ORC-13661 represents more than a decade of work by two UW scientists:

  • Edwin Rubel, a professor of hearing sciences in the departments of otolaryngology-head and neck surgery and physiology & biophysics
  • David Raible, a professor of biological structure in the School of Medicine
pictures of Ed Rubel, David Raible and Julian Simon
From left, UW professors Rubel and Raible began collaborating on this research in 2001; Simon, of Fred Hutch, joined later.

“Our collaboration started in 2001; it was a novel idea and we got funded," Rubel said. "The goal was to discover how the receptor cells in the inner ear die. Why do some people start to lose their hearing at age 40 and others have good hearing at age 80?”

Their study of zebrafish was pivotal to understanding the mechanisms that affect hearing in humans.

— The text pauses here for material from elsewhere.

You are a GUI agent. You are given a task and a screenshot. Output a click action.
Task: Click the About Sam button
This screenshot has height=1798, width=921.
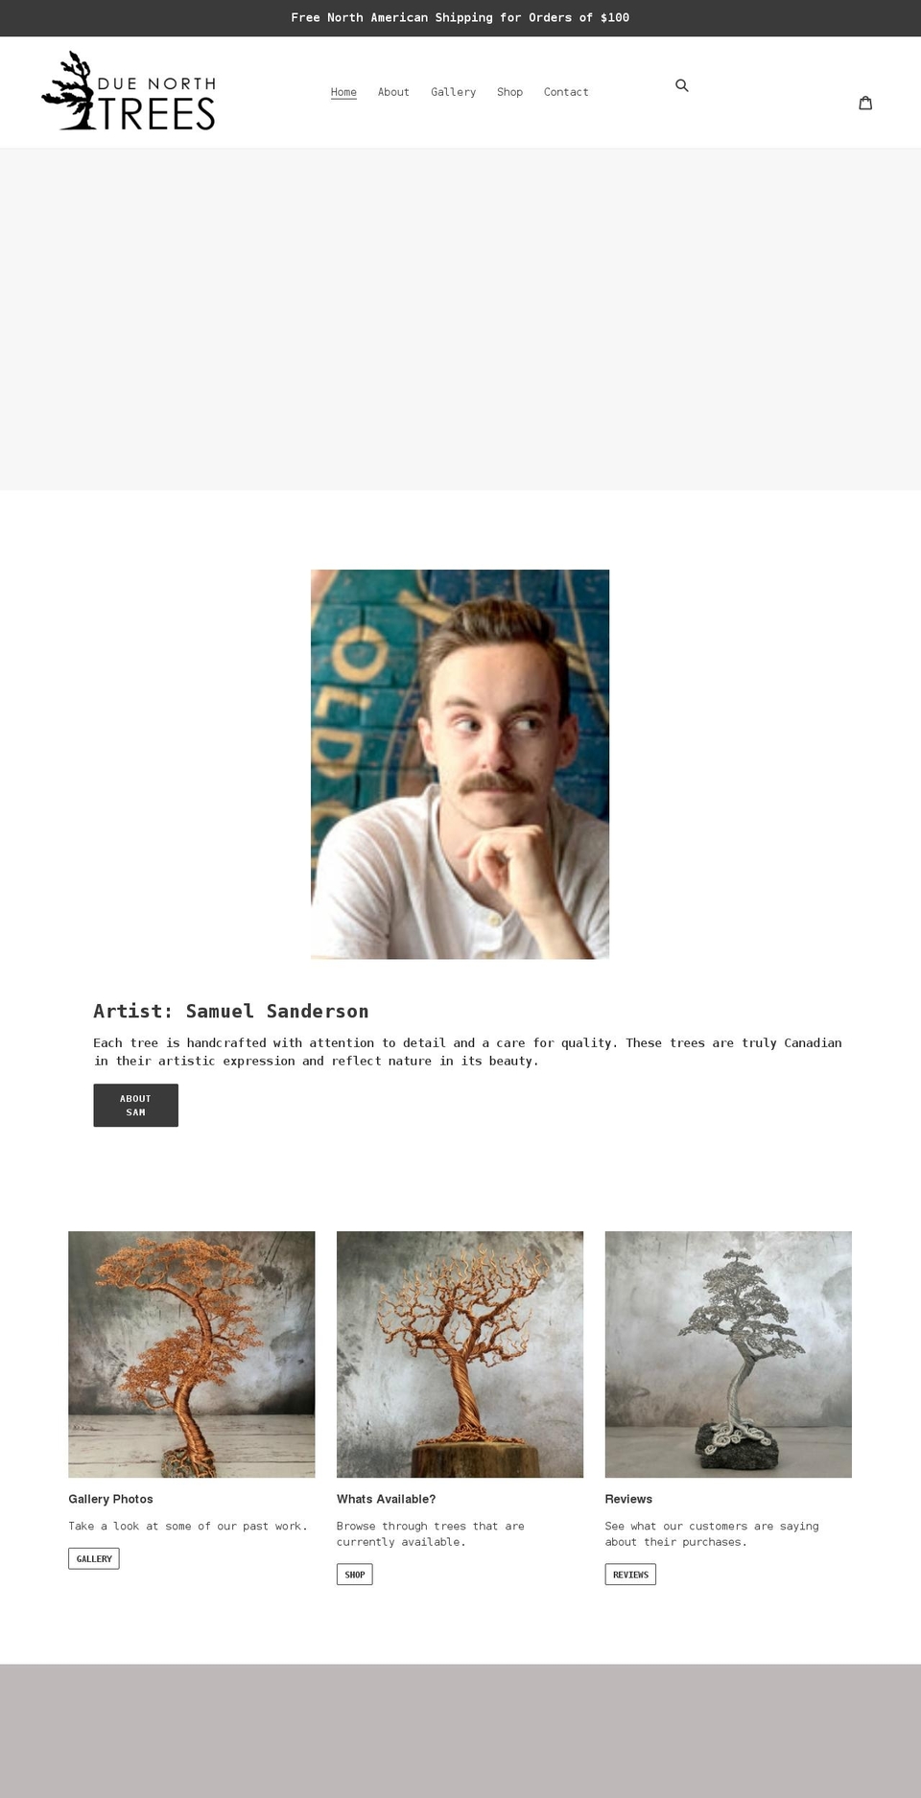click(135, 1105)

Fish have external hair cells akin to the receptor-cell structures in humans’ cochleas, which turn sound waves into electrical impulses for the brain to interpret.

“With the hair cells on the outside of their bodies, we could observe them very readily for genetic and molecular studies,” Rubel said.

Human receptor cells can be damaged as a secondary effect of antibiotics called aminoglycosides, which doctors employ against severe infections in cases of cystic fibrosis, immune suppression, and premature newborns, among other conditions.  These powerul antibiotics – for example, gentamicin and streptomycin – can kill the receptor cells in the cochlea and balance organs, causing permanent hearing loss and unsteadiness for patients.

Over 16 years, Rubel and Raible confirmed that the fishes' hair cells are similar genetically and in other ways to hearing receptor cells in humans and other mammals.

In concert with Julian Simon, a medicinal chemist based at the Fred Hutchinson Cancer Research Center, and others, they tested the ability of more than 10,000 molecules to protect the zebrafishes’ hair cells from the toxic effects of these antibiotics.

picture of two zebrafish swimming
The researchers found that zebrafish hair cells have genetic and other similarities to human hearing receptor cells.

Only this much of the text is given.